Which of the lines below contain the string "dimensions"? Pull each one out of the data.
§
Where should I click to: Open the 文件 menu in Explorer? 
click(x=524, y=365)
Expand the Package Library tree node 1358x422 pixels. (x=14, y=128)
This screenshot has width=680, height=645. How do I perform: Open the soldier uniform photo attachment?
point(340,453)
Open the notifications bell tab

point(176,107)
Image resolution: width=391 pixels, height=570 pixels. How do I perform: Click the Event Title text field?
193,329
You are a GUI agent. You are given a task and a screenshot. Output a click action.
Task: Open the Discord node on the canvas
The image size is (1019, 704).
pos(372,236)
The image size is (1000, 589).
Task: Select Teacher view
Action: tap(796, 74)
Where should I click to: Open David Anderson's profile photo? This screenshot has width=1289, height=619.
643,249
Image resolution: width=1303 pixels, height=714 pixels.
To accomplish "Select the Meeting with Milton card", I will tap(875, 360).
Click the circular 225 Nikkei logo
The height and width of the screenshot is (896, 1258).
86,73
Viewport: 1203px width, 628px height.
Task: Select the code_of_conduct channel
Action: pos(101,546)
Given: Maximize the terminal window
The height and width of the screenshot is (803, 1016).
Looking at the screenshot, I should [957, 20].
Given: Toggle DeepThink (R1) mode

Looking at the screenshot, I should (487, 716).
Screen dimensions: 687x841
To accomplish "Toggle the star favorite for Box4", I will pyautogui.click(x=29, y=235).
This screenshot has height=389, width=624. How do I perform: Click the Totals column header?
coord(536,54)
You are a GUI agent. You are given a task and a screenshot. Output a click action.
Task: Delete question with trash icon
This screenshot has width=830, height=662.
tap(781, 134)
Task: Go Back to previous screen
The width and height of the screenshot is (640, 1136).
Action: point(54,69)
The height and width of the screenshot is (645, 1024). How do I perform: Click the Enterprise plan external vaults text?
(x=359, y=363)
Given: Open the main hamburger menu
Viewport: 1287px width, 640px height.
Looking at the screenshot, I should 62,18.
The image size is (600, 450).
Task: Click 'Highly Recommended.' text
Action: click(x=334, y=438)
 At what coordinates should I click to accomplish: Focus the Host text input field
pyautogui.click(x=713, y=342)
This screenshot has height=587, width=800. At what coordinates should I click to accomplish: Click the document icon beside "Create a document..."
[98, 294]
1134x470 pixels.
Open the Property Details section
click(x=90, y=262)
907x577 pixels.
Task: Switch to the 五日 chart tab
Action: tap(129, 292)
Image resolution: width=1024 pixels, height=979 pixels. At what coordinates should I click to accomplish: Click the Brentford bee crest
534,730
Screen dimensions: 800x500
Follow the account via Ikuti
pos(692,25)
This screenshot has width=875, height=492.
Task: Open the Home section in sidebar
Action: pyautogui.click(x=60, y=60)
§
_Result for this task_
Screen dimensions: 687x841
Screen dimensions: 800x500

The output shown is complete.